Father Thelakat says this was not first time a nun has alleged sexual assault. But the Church leaders react differently when the attack is by an outsider.
Two Catholic nuns were raped during a robbery in St Mary´s Convent at Gajraula in the northern Indian state of Uttar Pradesh, on the night of July 12, 1990. The incident triggered protest marches all over India joined by nuns, priest and bishops. The police caught the culprits and sent them to jail.
“Nobody asked then whether there was evidence or the facts were true. Protest was natural and nuns of bishops had no hesitation to do it. Now in 2018 a nun is complaining to the Church authorities of sexual assault by a bishop.
She even complained to the nuncio, the Vatican representative in India. These complaints did not move any Church authority to intervene and redress the grievances. Then she complained to the police of the State.”
The priest lambasted the Church’s “deafening silence” and “withdrawal of the issue” when the nun accused the bishop of rape. He terms as “absence of moral leadership” whenever the Church “looks away from the victim giving enough space for interpretations of complicity with the culprit.”
According to him, what is happening now in Kerala makes parents think not only twice but refuse if any girl wishes at all to join the convent,
The former spokesperson of the Syro-Malabar Church says the scandals involving priests and nuns have cut the roots of vocations in the Church and led to the youth drifting away from the Church.
K M Varghese, father of Sister Anupama, one of the protesting nuns, agrees. The 67-year-old farmer, who is a regular face at the nuns’ protest venue, says he would never allow a woman from his family to become a nun.

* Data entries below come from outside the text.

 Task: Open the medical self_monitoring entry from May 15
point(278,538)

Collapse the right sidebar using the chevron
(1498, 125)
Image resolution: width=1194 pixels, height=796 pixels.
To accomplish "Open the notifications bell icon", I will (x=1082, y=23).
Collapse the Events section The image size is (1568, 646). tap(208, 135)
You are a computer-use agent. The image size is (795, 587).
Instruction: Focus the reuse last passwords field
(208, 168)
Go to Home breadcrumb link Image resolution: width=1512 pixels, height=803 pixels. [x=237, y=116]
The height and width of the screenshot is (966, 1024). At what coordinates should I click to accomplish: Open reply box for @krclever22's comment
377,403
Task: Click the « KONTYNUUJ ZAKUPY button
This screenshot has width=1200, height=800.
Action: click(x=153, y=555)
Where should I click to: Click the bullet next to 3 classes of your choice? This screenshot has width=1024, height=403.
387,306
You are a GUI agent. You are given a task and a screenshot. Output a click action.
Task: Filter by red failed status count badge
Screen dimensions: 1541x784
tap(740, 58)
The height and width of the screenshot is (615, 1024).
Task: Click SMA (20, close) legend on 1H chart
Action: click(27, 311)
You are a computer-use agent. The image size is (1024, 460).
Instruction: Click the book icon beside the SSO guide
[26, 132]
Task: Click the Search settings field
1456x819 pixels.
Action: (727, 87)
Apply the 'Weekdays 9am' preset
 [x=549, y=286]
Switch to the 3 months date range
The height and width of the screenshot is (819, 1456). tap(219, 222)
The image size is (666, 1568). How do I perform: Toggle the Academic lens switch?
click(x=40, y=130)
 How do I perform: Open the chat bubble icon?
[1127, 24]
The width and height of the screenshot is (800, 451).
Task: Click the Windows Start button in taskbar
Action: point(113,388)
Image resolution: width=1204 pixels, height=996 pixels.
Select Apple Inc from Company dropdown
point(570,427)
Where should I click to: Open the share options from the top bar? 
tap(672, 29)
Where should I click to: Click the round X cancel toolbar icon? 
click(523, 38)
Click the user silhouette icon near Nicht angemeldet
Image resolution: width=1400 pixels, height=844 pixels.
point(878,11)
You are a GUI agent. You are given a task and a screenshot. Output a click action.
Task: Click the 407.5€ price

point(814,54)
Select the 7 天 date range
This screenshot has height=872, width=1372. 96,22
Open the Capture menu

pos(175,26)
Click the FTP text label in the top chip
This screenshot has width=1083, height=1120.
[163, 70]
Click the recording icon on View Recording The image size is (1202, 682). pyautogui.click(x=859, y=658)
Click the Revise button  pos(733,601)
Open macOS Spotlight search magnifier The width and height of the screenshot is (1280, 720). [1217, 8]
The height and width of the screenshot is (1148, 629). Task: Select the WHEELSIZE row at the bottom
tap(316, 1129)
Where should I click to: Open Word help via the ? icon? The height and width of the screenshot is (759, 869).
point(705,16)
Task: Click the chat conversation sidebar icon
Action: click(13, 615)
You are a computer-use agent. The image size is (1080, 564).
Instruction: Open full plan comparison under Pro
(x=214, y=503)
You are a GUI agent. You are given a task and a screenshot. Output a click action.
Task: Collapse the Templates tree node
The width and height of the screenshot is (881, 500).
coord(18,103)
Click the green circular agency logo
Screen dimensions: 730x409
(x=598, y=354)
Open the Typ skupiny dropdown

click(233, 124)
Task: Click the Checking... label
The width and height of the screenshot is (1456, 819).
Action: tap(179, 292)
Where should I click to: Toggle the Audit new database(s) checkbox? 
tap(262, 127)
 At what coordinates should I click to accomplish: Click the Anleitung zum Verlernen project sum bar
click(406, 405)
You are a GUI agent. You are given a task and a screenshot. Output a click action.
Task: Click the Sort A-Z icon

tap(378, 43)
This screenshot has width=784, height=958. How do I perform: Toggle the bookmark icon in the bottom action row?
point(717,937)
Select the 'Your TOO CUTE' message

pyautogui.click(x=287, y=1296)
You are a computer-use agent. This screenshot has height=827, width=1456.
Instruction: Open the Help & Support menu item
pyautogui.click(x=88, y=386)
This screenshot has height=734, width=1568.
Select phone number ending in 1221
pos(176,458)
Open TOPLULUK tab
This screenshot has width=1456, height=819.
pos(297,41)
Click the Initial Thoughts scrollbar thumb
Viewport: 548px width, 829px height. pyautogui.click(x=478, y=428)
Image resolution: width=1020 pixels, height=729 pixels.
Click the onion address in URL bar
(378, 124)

“We sent our daughter to become a nun, but now she sits on protest for justice. It is really painful,” he told Global Sisters Report September 10. He said the turn of events has made his family sad.
He said he had met Cardinal George Alencherry, head of the Syro-Malabar Church, along with the rape survivor and another nun to seek his assistance for his daughter who was facing difficulties in the congregation.
“On November 23, 2017, I sought his help. I told him about the mental agony my daughter was going through and the other sister apprised him about her problems. He had a closed door discussion with the survivor for over 15 minutes. Later, he told me he would take care of everything and I was not to approach the media or the police. But, I never got any help,” said Varghese, adding that he didn’t get a chance to meet the cardinal again due to various reasons.
He regrets that too much time has passed since the nun leveled the accusation against the bishop. “I believe potency test should have been done way earlier. Now, I doubt whether the bishop has sought medical assistance with which he could manipulate such a test in future.
Why is there a delay?” The Times of India quoted Varghese as asking.